La nature infinie de dieu :
Bruno considérait Dieu comme infini, et cette infinité se reflétait dans l'univers. Il voyait l'infini comme un attribut divin et pensait que la diversité infinie de l'univers témoignait de la grandeur et de la perfection de Dieu. On se rappellera ici la phrase de Spinoza : « Deus sive nature » (dieu c'est-à-dire la nature).

Une œuvre résultat d’une vision pluri disciplinaire :
Bruno a combiné des idées de différentes traditions philosophiques, y compris la pensée antique, la Renaissance et des influences mystiques. Préfigurant la renaissance, Bruno puise dans tout le corpus intellectuel et scientifique de son époque. Il se détache donc radicalement de la scholastique.

Pourfendeur de la rigidité de la pensée aristotélicienne dominante à son époque, il a plaidé en faveur de la liberté de pensée et de l'exploration intellectuelle, s'exposant ainsi à des conflits avec l'Église catholique et les autorités religieuses. Bruno a cherché à réconcilier la science et la spiritualité, croyant en une connexion profonde entre la nature et Dieu. Cette perspective a influencé la manière dont certains ont envisagé la relation entre la science et la religion à l'époque de la Renaissance.

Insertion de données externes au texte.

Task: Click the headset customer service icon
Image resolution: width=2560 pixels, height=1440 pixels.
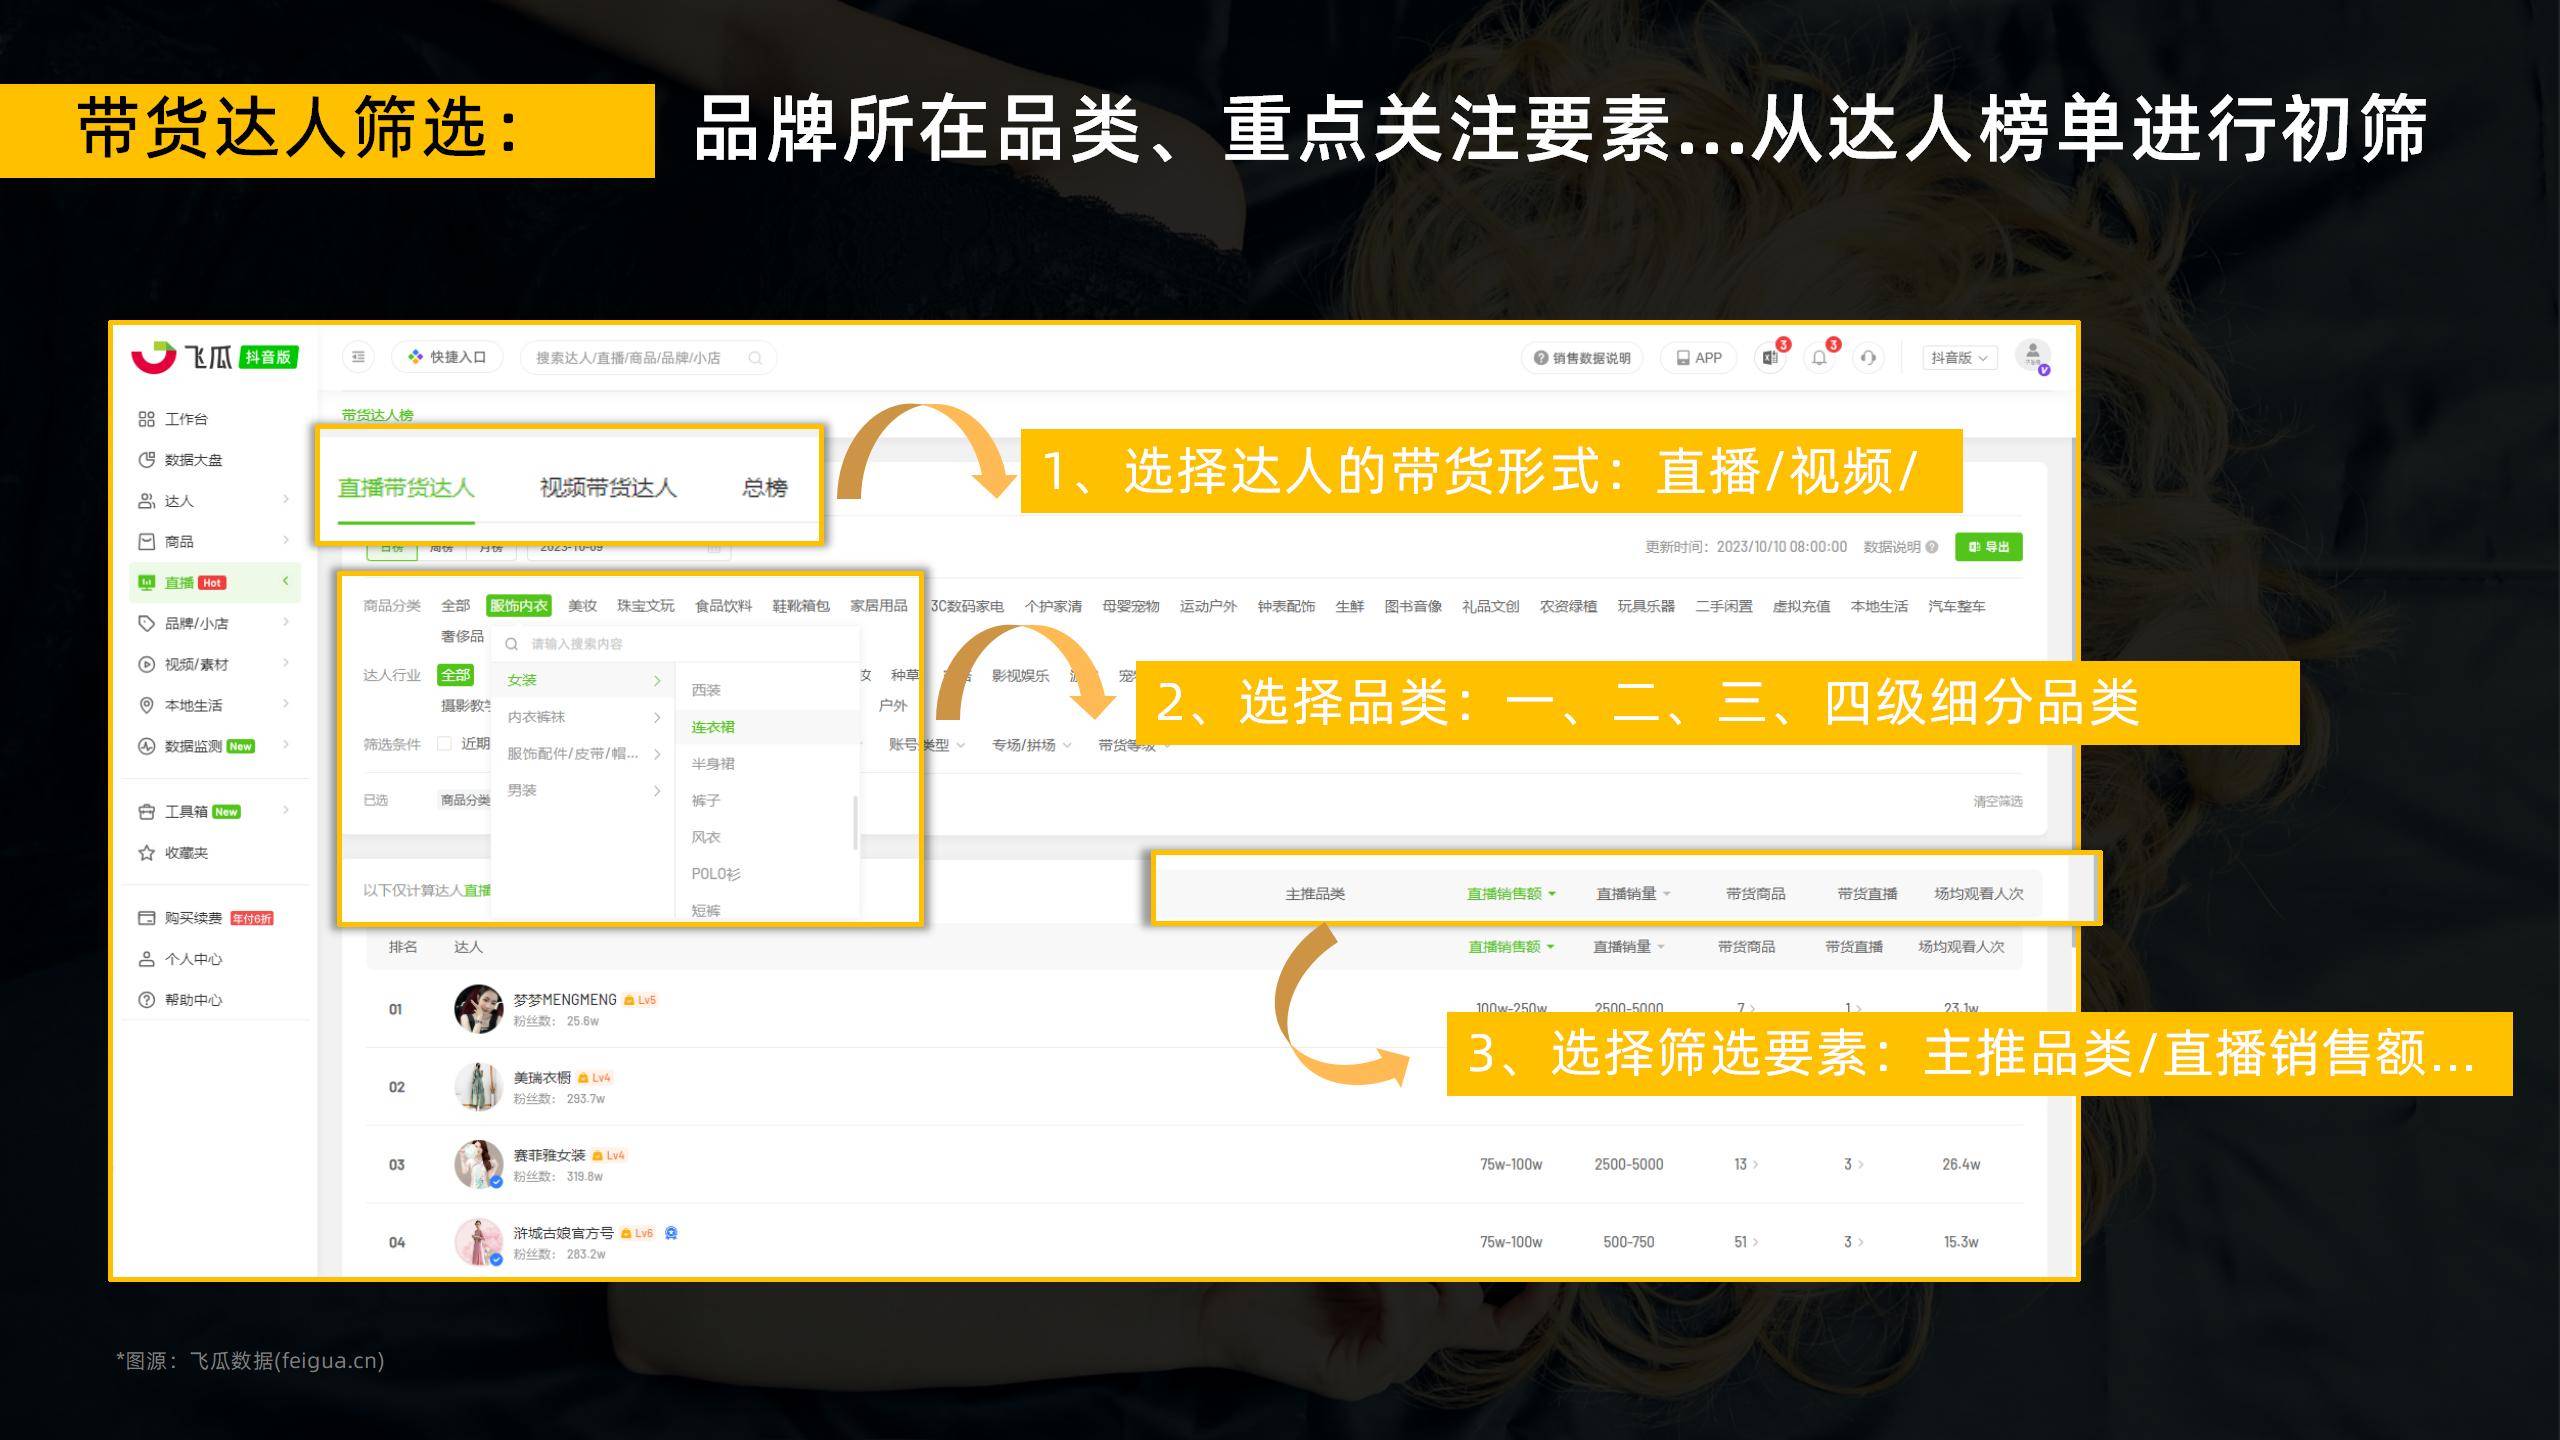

Les idées de Bruno, radicales pour son temps, et sa vision de l'univers aux implications profondes pour la pensée scientifique ultérieure ont suscité l'opposition de l'Église catholique, En 1592, il a été emprisonné à Venise, puis, après un procès pour hérésie, il a été remis à l'Inquisition romaine en 1593. Il été jugé coupable d'hérésie. Les autorités ecclésiastiques ont condamné ses idées, y compris ses positions sur l'infini et son refus de se rétracter, en dépit des pressions exercées par l'Inquisition qui lui reprochait :

D’avoir des opinions contraires à la Sainte Foi et d’avoir tenu des propos contre celle-ci et contre ses ministres.

D’avoir des opinions erronées sur la Trinité, la divinité du Christ et l’Incarnation.

D’avoir des opinions erronées sur le Christ.

D’avoir des opinions erronées sur la transsubstantiation et la Sainte Messe.

De soutenir l’existence de mondes multiples et leur éternité.

De croire à la métempsychose et à la transmigration des âmes humaines dans les animaux.

De s’occuper d’art divinatoire et de magie.

De ne pas croire à la virginité de Marie.

Finalement, Giordano Bruno a été brûlé sur le bûcher à Rome en 1600. Un dispositif horrible ayant été fixé dans sa bouche pour l’empêcher de parler au moment où il serait dévoré par les flammes.

« Il ne faut pas oublier que nous devons tout à Bruno, et que, si aujourd’hui nous pouvons faire ces recherches, c’est grâce à lui. »

Kepler à Galilée. Lettres en 1597

"A dire ce que je pense de cet homme, il y aurait peu de philosophes qu'on pût lui comparer"

Denis Diderot, encyclopédie article Jordanus Brunus

 

« Malgré les imperfections qui lui sont communes avec tant d’autres philosophes, on doit reconnaître en Bruno un des hommes les plus remarquables de son siècle. [...] le désintéressement demeure en soi chose sacrée. C’est pourquoi les esprits élevés, sans approuver tous les principes de Bruno, admirent son dévouement à la république des lettres ; c’est pourquoi son nom ne périra jamais"

Christian Bartholmèss. Jordano Bruno.